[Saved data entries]
· · · · · · ·
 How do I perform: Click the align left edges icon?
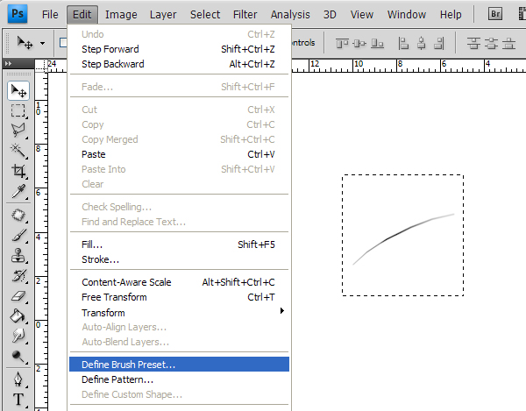coord(406,43)
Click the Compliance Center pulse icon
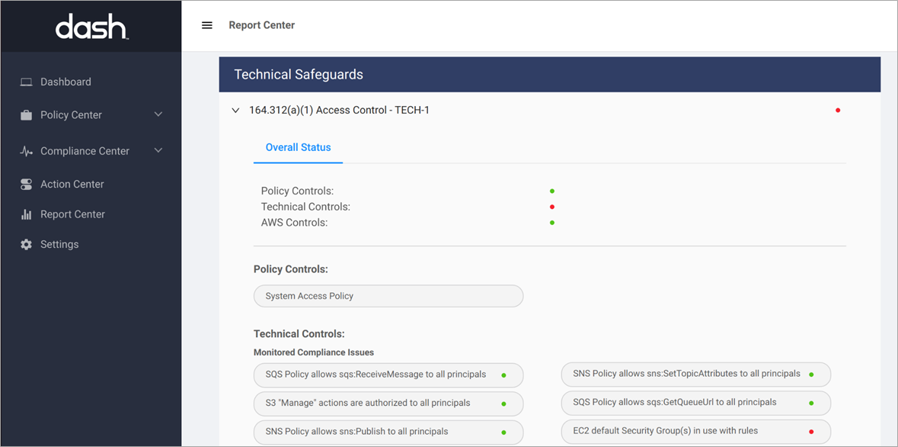Viewport: 898px width, 447px height. (x=26, y=152)
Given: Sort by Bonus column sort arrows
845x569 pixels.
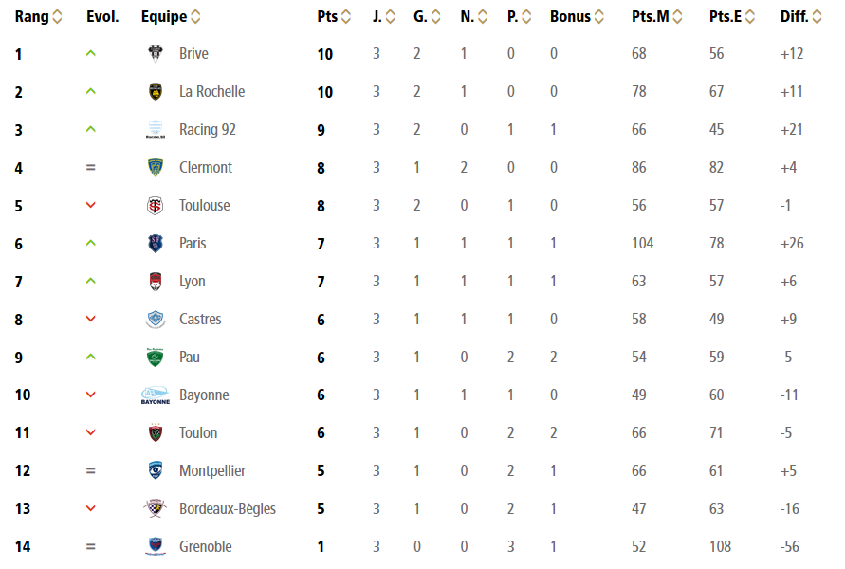Looking at the screenshot, I should tap(600, 17).
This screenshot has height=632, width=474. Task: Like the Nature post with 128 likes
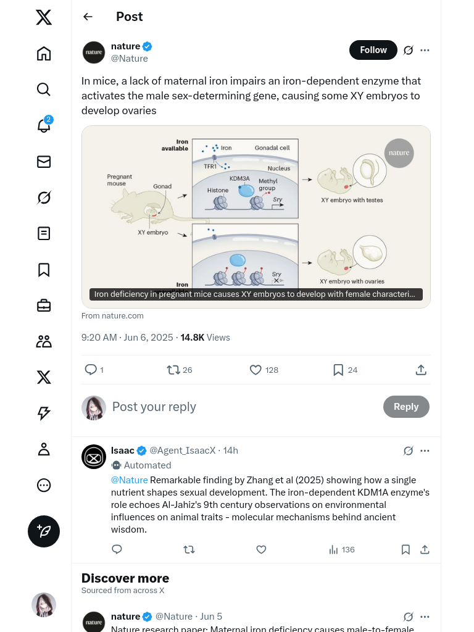[x=256, y=370]
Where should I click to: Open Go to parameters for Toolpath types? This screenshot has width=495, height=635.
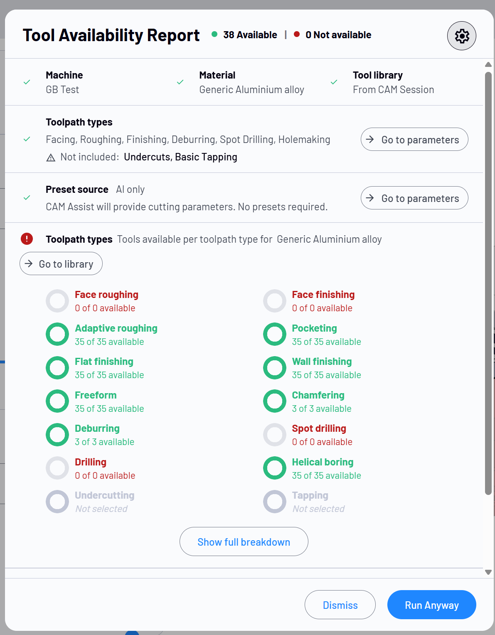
· · · · · · ·
▸ **Your task**:
Every line of the data should be copied as it stands, without the images.

▸ **Reply to the exercise**:
 How do I perform: Click the align left edges icon?
coord(406,43)
Click the Compliance Center pulse icon
Viewport: 898px width, 447px height. (x=26, y=152)
Given: Sort by Bonus column sort arrows
845x569 pixels.
Looking at the screenshot, I should tap(600, 17).
This screenshot has height=632, width=474. Task: Like the Nature post with 128 likes
[x=256, y=370]
Where should I click to: Open Go to parameters for Toolpath types? This screenshot has width=495, height=635.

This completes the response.